Бывают дни, когда я не в силах преподавать, сегодня один из них. Оргия творчества, красок, музыки, чтения, пения, смеха, наше утлое суденышко качается на волнах и продолжает путь по синему морю в лучах яркого солнца. Но я в своей каюте «впадаю вдруг в тягчайшее унынье».
Хотя вечерами в Селахе, когда по низкой крыше барабанит летний дождь, моя кисть трудится достаточно усердно. В конце концов, мне было дано узреть смысл жизни, и не один раз. И каждый раз я понимала, что вижу.
Я тщательно прикрываю краски и кисти, чтобы уберечь их от пыли, которая падает с ветхого деревянного потолка, и заодно от пепла, который разлетается по комнате, когда я утром развожу огонь, потом поворачиваюсь спиной к двери, к любви, к себе самой и просматриваю готовые страницы. Внезапно я замечаю, что во вторую часть книги вкралось насилие, замаскированное и открытое. Оно сквозит в красках, в сюжете, в замысле и спаяно воедино с отзывчивостью и любовью. Что подумает старший инспектор? Я делаю эти книги для него, вернее, из-за него. Поймет ли он? А впрочем, так ли уж это важно? Цель достигнута. Ранние утра и поздние вечера, когда я отдаю кому-то самую важную, самую лучшую часть себя, – это тоже часы, полные смысла.

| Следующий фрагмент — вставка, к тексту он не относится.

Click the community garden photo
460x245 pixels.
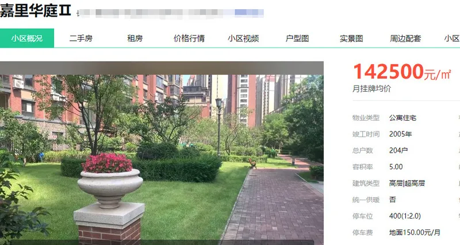tap(162, 153)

Однако мысль о подушке безжалостно изгоняет все остальные, и я еще раз закрываю за собой дверь. Тем не менее время, отданное желанной работе, незаметно оказало свое целебное действие. Я иду к дому, вдыхаю запахи лета и понимаю, что гроза миновала. «Чем дорожишь, о том не позабудешь».

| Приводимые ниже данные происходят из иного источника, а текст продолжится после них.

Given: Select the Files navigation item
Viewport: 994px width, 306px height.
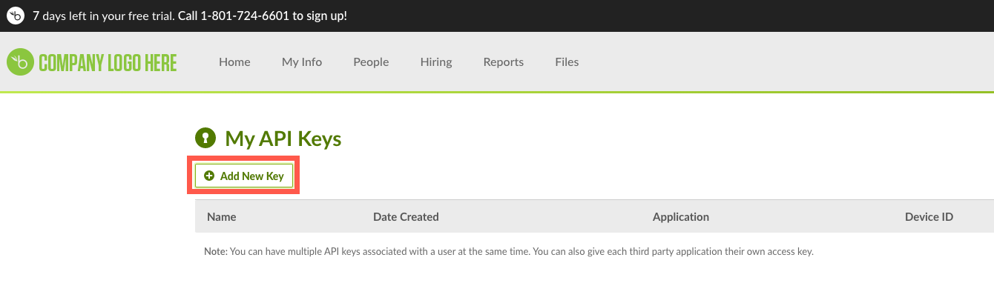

На заре меня будит птичья болтовня в плюще, я потягиваюсь и, не поднимая головы, разглядываю сквозь занавески дальнего окна узор, расшитый черными ветвями дерева на фоне нежного юного неба, потом поворачиваюсь к другому окну, смотрю в сад и сквозь кружево листьев на поля за дорогой, на далекие холмы, на сумрачные, погруженные в печальные раздумья горы. День, который простирается передо мной, – тоже гора с гребнями усилий, с расселинами поражений и холодным снегом одиночества, а все-таки, как ни удивительно, я тоже частичка этой сияющей жизни и мне дарован еще один день.
«Папа, – пишет Блоссом, и в этот блаженный миг его пудовые башмаки никому не угрожают, –
уехал на грузовике стричь овец.
Он забрал
с собой одеяла
и. Он
забрал
матрац».
– Полно, малышка, – говорю я крошке Хиневаке; она положила маленькую голову мне на плечо и заливается слезами: у нее невыразимо тяжкое горе, но, к счастью, я знаю, что она плачет из-за своих ног. – Полно, малышка.

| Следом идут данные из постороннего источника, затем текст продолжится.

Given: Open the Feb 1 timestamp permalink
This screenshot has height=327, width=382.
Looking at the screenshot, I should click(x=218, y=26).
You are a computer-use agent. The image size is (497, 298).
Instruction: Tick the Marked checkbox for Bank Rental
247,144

Я сажусь на свой низенький стул, устраиваю ее у себя на коленях и продолжаю заниматься с Таме. Он читает вторую часть моей маорийской книги об Ихаке, там рассказывается еще один эпизод из жизни маленького мальчика маори, и я, как беркут, высматриваю ошибки, которые допустила. Таме доходит до строчки; «Ихака, поцелуй на прощанье маму».
– Что это за слово? – спрашивает он.